-- Dataset entries follows --

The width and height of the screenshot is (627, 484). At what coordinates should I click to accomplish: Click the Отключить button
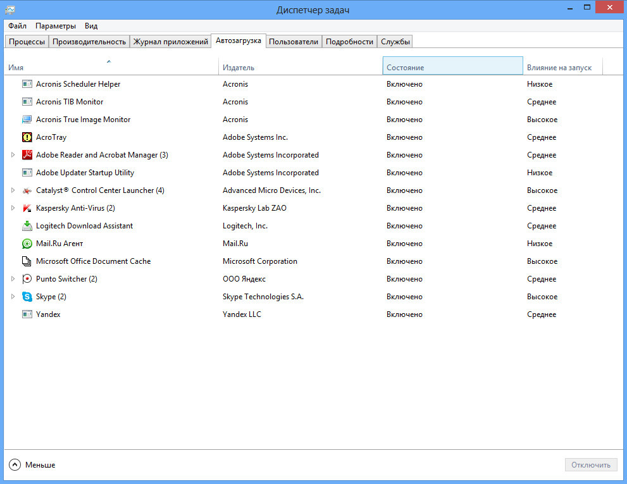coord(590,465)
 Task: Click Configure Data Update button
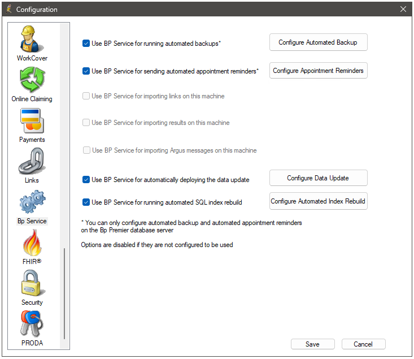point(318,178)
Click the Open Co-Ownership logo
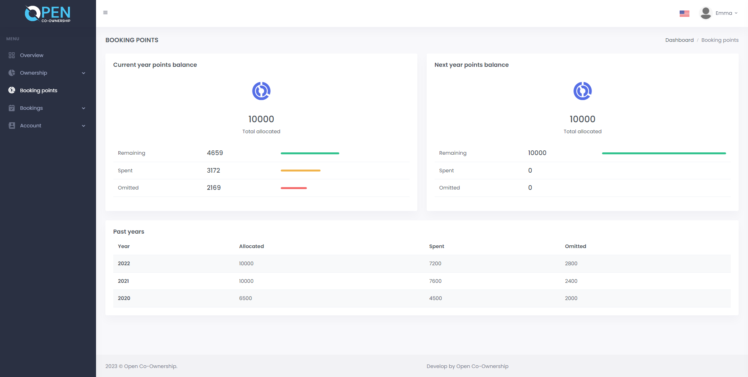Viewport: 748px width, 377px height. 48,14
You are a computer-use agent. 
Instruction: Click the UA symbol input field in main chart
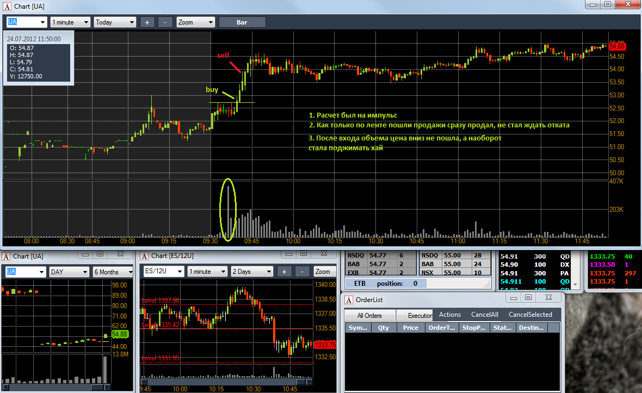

-- Dataset entries concluded --

## Directions for this task
Your copy should consist only of the lines from the one containing "Click the Open Co-Ownership logo" through the last line of the entries above, reproduced exactly, without pictures.

## Answer to this problem
Click the Open Co-Ownership logo
Viewport: 748px width, 377px height. 48,14
You are a computer-use agent. 
Instruction: Click the UA symbol input field in main chart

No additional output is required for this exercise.